Голаны тонут в дожде. Едем вдоль минных полей, забранных проволочной оградой. Коровы иногда прорывают проволоку и взлетают на воздух. Орлы обожают селиться на минных полях. Это – заповедник: людей нету, зато полно живности.
Всё, что имеют евреи, заслужено кровью и потом.
34.
Продвигаюсь по дороге к Котелю над Археологическим садом. Останавливаюсь над туристом-толстяком, усевшимся на камни. Расстелив платочек, он аккуратно ножичком чистит огромный манго и сочно уплетает за обе щеки. Вдали город тонет в золоте заката. Мимо на площадку для игры в футбол спускаются арабские мальчишки. Двое встают прямо перед толстяком и смотрят на него. Наконец один выкрикивает: “ Fa t jews! Mangle! Mangle!” Первый убегает, а второй пялится и тщится вспомнить хоть что-то из проклятий по-английски. Толстяк подхватывается и исчезает вместе с манго.
На обзорную площадку над Котелем выходит группа туристов. Внизу раскопки – мощеный Котель времен Второго Храма.
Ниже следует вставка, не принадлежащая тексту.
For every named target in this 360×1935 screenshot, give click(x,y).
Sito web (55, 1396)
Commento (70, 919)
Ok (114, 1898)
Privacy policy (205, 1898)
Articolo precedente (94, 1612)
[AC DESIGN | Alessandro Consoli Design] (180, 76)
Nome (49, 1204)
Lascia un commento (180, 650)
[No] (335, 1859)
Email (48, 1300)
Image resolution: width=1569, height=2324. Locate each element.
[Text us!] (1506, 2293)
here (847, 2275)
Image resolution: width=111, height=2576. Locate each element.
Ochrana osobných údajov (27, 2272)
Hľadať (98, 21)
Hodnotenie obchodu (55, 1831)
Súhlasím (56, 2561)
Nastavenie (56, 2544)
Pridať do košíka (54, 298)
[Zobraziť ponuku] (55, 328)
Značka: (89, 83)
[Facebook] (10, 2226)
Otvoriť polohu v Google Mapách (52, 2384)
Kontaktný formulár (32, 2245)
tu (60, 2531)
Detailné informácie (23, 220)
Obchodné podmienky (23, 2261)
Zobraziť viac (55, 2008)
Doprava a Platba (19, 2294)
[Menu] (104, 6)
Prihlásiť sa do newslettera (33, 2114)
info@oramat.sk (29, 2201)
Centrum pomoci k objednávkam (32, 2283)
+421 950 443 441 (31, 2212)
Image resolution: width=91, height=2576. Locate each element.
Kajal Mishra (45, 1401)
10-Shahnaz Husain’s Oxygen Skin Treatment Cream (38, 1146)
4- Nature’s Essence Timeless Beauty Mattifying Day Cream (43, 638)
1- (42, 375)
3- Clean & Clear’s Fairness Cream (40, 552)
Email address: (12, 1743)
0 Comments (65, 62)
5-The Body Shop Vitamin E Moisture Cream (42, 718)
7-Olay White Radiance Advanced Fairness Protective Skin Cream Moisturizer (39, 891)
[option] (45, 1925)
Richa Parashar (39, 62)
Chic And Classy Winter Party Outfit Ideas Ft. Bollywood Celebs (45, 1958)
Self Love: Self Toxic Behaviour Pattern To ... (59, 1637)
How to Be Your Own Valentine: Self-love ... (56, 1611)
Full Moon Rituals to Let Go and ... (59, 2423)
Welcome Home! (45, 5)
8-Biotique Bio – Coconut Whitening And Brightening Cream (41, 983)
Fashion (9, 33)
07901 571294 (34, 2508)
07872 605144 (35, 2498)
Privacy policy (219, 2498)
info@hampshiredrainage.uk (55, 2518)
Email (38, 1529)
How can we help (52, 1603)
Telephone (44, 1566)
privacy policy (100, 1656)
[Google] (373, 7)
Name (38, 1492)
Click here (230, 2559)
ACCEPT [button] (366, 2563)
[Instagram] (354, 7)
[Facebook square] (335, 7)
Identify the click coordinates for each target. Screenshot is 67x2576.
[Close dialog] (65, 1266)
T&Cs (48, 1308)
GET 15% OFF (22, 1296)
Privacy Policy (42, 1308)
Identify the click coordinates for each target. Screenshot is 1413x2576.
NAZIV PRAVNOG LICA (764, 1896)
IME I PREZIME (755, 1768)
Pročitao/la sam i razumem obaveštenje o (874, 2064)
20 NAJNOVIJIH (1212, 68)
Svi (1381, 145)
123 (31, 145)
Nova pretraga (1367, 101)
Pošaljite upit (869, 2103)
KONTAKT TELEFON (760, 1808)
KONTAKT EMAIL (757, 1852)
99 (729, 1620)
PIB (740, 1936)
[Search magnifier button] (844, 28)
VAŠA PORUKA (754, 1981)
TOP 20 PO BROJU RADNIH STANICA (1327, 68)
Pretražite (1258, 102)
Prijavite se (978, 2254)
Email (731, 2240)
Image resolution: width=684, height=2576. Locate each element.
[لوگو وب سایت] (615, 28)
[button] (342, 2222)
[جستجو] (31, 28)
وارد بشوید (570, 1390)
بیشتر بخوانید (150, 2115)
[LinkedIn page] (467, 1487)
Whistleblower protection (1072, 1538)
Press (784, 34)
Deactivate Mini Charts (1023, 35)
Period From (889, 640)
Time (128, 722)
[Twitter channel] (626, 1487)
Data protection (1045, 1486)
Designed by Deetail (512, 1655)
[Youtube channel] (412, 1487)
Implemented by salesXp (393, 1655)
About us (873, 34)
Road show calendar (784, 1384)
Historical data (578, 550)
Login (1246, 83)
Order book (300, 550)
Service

Руины домов в соседнем раскопе – времен царя Шломо.
Группа туристов молится под музыку. Девушки склоняются с закрытыми глазами. От Котеля доносится праздничный гул и разнобойный напев. У Западной Стены больше женщин, чем мужчин. Большинство мужчин молится в синагоге слева, у Северного тоннеля.
35.
Любезная нотариус, обвешанная бриллиантами, говорит, что ее сын биолог вынужден был уехать в США проводить опыты на свиньях. Поросята обладают очень близким к человеческому геномом.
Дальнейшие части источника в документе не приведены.